> [What you have to do]: Reproduce each of the records below verbatim, line for line.

> [Source material]:

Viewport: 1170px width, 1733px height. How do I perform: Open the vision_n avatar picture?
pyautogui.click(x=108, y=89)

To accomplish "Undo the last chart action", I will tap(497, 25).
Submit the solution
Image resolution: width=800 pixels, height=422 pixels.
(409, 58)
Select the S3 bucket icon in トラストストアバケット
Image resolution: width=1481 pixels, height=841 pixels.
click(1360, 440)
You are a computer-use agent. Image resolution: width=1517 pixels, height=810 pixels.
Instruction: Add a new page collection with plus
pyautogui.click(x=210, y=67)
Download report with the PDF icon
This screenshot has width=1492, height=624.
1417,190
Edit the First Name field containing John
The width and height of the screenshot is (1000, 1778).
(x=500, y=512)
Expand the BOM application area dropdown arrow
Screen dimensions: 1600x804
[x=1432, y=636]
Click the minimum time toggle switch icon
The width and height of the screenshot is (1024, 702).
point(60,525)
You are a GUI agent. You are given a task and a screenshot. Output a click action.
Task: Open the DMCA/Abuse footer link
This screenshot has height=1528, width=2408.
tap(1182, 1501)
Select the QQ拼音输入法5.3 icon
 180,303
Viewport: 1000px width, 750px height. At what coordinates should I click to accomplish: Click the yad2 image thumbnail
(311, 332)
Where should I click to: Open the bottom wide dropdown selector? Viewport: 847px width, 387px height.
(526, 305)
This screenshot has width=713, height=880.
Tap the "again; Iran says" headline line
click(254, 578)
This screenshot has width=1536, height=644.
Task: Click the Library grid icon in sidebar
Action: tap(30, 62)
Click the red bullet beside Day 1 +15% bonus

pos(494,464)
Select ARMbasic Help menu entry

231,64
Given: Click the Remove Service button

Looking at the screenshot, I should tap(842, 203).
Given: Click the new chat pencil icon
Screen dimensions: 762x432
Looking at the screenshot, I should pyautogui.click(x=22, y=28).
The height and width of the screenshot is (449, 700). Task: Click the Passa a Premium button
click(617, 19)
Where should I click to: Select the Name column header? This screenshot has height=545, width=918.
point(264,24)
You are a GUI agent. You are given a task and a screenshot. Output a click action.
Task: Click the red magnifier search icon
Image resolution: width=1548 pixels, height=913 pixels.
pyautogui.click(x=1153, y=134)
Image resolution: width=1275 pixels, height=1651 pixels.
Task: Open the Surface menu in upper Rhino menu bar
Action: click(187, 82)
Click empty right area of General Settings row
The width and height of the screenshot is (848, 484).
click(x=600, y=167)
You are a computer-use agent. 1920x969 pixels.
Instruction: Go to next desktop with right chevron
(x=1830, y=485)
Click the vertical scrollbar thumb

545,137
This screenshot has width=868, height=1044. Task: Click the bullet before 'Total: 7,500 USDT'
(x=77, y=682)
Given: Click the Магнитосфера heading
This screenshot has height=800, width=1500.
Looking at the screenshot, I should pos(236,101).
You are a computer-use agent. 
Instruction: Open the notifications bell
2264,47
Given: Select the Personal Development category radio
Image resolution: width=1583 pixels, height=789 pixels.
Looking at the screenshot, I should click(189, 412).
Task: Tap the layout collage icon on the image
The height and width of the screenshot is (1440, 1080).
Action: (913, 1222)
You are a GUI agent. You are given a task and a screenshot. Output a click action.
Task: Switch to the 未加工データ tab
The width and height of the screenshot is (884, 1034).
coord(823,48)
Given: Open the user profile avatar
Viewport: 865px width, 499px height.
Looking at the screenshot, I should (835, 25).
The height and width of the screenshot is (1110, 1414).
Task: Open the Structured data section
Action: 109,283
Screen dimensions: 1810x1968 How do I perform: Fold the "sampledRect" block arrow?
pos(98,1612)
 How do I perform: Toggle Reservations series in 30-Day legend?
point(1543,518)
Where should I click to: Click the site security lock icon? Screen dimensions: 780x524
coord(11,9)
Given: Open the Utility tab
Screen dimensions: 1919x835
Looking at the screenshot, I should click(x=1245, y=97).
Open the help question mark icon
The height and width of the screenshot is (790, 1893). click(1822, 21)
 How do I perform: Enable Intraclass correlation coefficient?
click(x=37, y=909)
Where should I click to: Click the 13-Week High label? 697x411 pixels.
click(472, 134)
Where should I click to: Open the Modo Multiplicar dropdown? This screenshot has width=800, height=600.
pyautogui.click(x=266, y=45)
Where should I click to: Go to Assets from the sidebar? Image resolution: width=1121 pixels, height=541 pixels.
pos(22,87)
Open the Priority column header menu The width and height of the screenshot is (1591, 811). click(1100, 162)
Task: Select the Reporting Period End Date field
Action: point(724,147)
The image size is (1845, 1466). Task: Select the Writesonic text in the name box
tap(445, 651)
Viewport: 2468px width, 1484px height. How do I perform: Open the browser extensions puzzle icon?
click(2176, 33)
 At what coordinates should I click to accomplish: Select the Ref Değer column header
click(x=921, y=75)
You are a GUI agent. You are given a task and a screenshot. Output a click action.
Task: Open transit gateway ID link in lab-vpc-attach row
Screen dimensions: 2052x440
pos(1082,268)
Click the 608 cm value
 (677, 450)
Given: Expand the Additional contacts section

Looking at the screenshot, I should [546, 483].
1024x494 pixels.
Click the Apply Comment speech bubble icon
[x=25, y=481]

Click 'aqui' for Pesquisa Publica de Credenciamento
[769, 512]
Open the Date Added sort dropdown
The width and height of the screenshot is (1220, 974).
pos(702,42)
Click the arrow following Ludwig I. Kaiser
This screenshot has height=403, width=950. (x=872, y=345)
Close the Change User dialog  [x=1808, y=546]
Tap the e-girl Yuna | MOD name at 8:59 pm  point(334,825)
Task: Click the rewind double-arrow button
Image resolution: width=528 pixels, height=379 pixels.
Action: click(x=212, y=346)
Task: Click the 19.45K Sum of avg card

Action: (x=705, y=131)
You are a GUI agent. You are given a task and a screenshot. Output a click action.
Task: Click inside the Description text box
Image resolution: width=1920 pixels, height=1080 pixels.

> [Answer to this problem]:
Viewport: 1170px width, 1733px height. How do I perform: Open the vision_n avatar picture?
pyautogui.click(x=108, y=89)

To accomplish "Undo the last chart action", I will tap(497, 25).
Submit the solution
Image resolution: width=800 pixels, height=422 pixels.
(409, 58)
Select the S3 bucket icon in トラストストアバケット
Image resolution: width=1481 pixels, height=841 pixels.
click(1360, 440)
You are a computer-use agent. Image resolution: width=1517 pixels, height=810 pixels.
Instruction: Add a new page collection with plus
pyautogui.click(x=210, y=67)
Download report with the PDF icon
This screenshot has width=1492, height=624.
1417,190
Edit the First Name field containing John
The width and height of the screenshot is (1000, 1778).
(x=500, y=512)
Expand the BOM application area dropdown arrow
Screen dimensions: 1600x804
[x=1432, y=636]
Click the minimum time toggle switch icon
The width and height of the screenshot is (1024, 702).
point(60,525)
You are a GUI agent. You are given a task and a screenshot. Output a click action.
Task: Open the DMCA/Abuse footer link
This screenshot has height=1528, width=2408.
tap(1182, 1501)
Select the QQ拼音输入法5.3 icon
 180,303
Viewport: 1000px width, 750px height. At what coordinates should I click to accomplish: Click the yad2 image thumbnail
(311, 332)
Where should I click to: Open the bottom wide dropdown selector? Viewport: 847px width, 387px height.
(526, 305)
This screenshot has width=713, height=880.
Tap the "again; Iran says" headline line
click(254, 578)
This screenshot has width=1536, height=644.
Task: Click the Library grid icon in sidebar
Action: tap(30, 62)
Click the red bullet beside Day 1 +15% bonus

pos(494,464)
Select ARMbasic Help menu entry

231,64
Given: Click the Remove Service button

Looking at the screenshot, I should tap(842, 203).
Given: Click the new chat pencil icon
Screen dimensions: 762x432
Looking at the screenshot, I should pyautogui.click(x=22, y=28).
The height and width of the screenshot is (449, 700). Task: Click the Passa a Premium button
click(617, 19)
Where should I click to: Select the Name column header? This screenshot has height=545, width=918.
point(264,24)
You are a GUI agent. You are given a task and a screenshot. Output a click action.
Task: Click the red magnifier search icon
Image resolution: width=1548 pixels, height=913 pixels.
pyautogui.click(x=1153, y=134)
Image resolution: width=1275 pixels, height=1651 pixels.
Task: Open the Surface menu in upper Rhino menu bar
Action: click(187, 82)
Click empty right area of General Settings row
The width and height of the screenshot is (848, 484).
click(x=600, y=167)
You are a computer-use agent. 1920x969 pixels.
Instruction: Go to next desktop with right chevron
(x=1830, y=485)
Click the vertical scrollbar thumb

545,137
This screenshot has width=868, height=1044. Task: Click the bullet before 'Total: 7,500 USDT'
(x=77, y=682)
Given: Click the Магнитосфера heading
This screenshot has height=800, width=1500.
Looking at the screenshot, I should pos(236,101).
You are a computer-use agent. 
Instruction: Open the notifications bell
2264,47
Given: Select the Personal Development category radio
Image resolution: width=1583 pixels, height=789 pixels.
Looking at the screenshot, I should click(189, 412).
Task: Tap the layout collage icon on the image
The height and width of the screenshot is (1440, 1080).
Action: (913, 1222)
You are a GUI agent. You are given a task and a screenshot. Output a click action.
Task: Switch to the 未加工データ tab
The width and height of the screenshot is (884, 1034).
coord(823,48)
Given: Open the user profile avatar
Viewport: 865px width, 499px height.
Looking at the screenshot, I should (835, 25).
The height and width of the screenshot is (1110, 1414).
Task: Open the Structured data section
Action: 109,283
Screen dimensions: 1810x1968 How do I perform: Fold the "sampledRect" block arrow?
pos(98,1612)
 How do I perform: Toggle Reservations series in 30-Day legend?
point(1543,518)
Where should I click to: Click the site security lock icon? Screen dimensions: 780x524
coord(11,9)
Given: Open the Utility tab
Screen dimensions: 1919x835
Looking at the screenshot, I should click(x=1245, y=97).
Open the help question mark icon
The height and width of the screenshot is (790, 1893). click(1822, 21)
 How do I perform: Enable Intraclass correlation coefficient?
click(x=37, y=909)
Where should I click to: Click the 13-Week High label? 697x411 pixels.
click(472, 134)
Where should I click to: Open the Modo Multiplicar dropdown? This screenshot has width=800, height=600.
pyautogui.click(x=266, y=45)
Where should I click to: Go to Assets from the sidebar? Image resolution: width=1121 pixels, height=541 pixels.
pos(22,87)
Open the Priority column header menu The width and height of the screenshot is (1591, 811). click(1100, 162)
Task: Select the Reporting Period End Date field
Action: point(724,147)
The image size is (1845, 1466). Task: Select the Writesonic text in the name box
tap(445, 651)
Viewport: 2468px width, 1484px height. How do I perform: Open the browser extensions puzzle icon?
click(2176, 33)
 At what coordinates should I click to accomplish: Select the Ref Değer column header
click(x=921, y=75)
You are a GUI agent. You are given a task and a screenshot. Output a click action.
Task: Open transit gateway ID link in lab-vpc-attach row
Screen dimensions: 2052x440
pos(1082,268)
Click the 608 cm value
 (677, 450)
Given: Expand the Additional contacts section

Looking at the screenshot, I should [546, 483].
1024x494 pixels.
Click the Apply Comment speech bubble icon
[x=25, y=481]

Click 'aqui' for Pesquisa Publica de Credenciamento
[769, 512]
Open the Date Added sort dropdown
The width and height of the screenshot is (1220, 974).
pos(702,42)
Click the arrow following Ludwig I. Kaiser
This screenshot has height=403, width=950. (x=872, y=345)
Close the Change User dialog  [x=1808, y=546]
Tap the e-girl Yuna | MOD name at 8:59 pm  point(334,825)
Task: Click the rewind double-arrow button
Image resolution: width=528 pixels, height=379 pixels.
Action: click(x=212, y=346)
Task: Click the 19.45K Sum of avg card

Action: (x=705, y=131)
You are a GUI agent. You are given a task and a screenshot. Output a click action.
Task: Click inside the Description text box
Image resolution: width=1920 pixels, height=1080 pixels.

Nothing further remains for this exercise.